United States District Court, D. Virgin Islands, Division of St. Thomas and St. John
Mar 30, 2009
Civil No. 2008-74 (D.V.I. Mar. 30, 2009)

Opinion

Civil No. 2008-74.

March 30, 2009

Kenth Rogers, Esq., St. Thomas, U.S.V.I. For the Plaintiff.

Bennett Chan, Esq., St. Thomas, U.S.V.I., For Defendant Esso Virgin Islands, Inc..

Gregory E. Wolfe, Esq., St. Thomas, U.S.V.I., For Defendant Esso Virgin Islands, Inc..

Wilfredo A. Geigel, Esq., St. Thomas, U.S.V.I., For Defendant AIG Insurance of Puerto Rico.


MEMORANDUM OPINION


Before the Court is the motion of the plaintiff Patricia Benjamin ("Benjamin") to remand this action for lack of jurisdiction. Defendants AIG Insurance of Puerto Rico ("AIG") and Esso Virgin Islands, Inc. ("Esso") (jointly "defendants") oppose the motion.

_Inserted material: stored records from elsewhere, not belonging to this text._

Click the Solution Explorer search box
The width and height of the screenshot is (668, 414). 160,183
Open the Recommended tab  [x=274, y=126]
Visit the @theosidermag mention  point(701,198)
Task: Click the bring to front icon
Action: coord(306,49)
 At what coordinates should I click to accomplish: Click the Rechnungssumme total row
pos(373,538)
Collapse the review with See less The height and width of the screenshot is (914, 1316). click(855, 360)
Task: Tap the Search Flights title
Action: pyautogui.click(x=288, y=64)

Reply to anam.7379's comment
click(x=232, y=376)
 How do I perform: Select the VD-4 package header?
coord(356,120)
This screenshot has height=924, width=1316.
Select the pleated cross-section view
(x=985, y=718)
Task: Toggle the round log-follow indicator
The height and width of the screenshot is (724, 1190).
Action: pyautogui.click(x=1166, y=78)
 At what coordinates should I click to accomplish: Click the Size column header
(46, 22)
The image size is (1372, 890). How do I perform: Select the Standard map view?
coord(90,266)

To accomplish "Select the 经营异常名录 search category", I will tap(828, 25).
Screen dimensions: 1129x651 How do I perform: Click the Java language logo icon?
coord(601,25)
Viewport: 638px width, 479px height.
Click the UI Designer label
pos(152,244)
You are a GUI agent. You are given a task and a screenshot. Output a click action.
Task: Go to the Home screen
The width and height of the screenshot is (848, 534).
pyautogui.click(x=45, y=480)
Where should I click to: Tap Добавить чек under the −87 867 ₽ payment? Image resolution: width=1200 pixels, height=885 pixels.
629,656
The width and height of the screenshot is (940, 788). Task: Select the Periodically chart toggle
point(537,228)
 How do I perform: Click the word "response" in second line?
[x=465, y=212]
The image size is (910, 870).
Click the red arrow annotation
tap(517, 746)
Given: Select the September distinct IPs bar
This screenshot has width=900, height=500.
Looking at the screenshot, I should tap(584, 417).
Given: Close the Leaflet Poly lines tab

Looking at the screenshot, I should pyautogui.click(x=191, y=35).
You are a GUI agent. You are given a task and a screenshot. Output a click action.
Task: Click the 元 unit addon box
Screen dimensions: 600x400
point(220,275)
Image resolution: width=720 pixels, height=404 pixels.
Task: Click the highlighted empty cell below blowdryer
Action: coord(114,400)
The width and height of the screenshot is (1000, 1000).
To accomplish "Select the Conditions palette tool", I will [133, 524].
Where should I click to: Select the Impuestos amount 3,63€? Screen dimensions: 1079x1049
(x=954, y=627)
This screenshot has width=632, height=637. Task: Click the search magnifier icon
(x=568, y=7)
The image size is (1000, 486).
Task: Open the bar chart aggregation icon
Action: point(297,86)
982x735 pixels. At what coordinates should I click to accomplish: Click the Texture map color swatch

I. FACTUAL AND PROCEDURAL BACKGROUND

Fitzroy Williams ("Williams") was an Esso employee. He enrolled in a Group Life Benefits insurance policy (the "life insurance policy") offered by Esso to its employees, through AIG. The premiums for the policy were deducted from Williams' wages. Williams named his son Ronald Williams ("Ronald") as the beneficiary of the policy. Williams was declared dead on September 9, 1997, after an airplane he was piloting disappeared on September 19, 1994.

On April 2, 2002, Patricia Benjamin ("Benjamin") filed a petition in the Territorial Court to be appointed guardian of Ronald. On December 10, 2002, Benjamin was appointed Ronald's guardian pursuant to an order of the Territorial Court.

At the time, the court of the territory was known as the Territorial Court of the Virgin Islands. Effective January 1, 2005, however, the name of the Territorial Court changed to Superior Court of the Virgin Islands. See Act of Oct. 29, 2004, No. 6687, sec. 6, § 2, 2004 V.I. Legis. 6687 (2004). This Court employs both names, using whichever one applied during the period under discussion.

Benjamin claims that on July 18, 2003, AIG issued two checks that total more than $70,000. However, Benjamin claims that the checks are not negotiable because they were made out to the estate of Ronald Williams, a minor. She also claims that Ronald is entitled to $100,000, the policy limit.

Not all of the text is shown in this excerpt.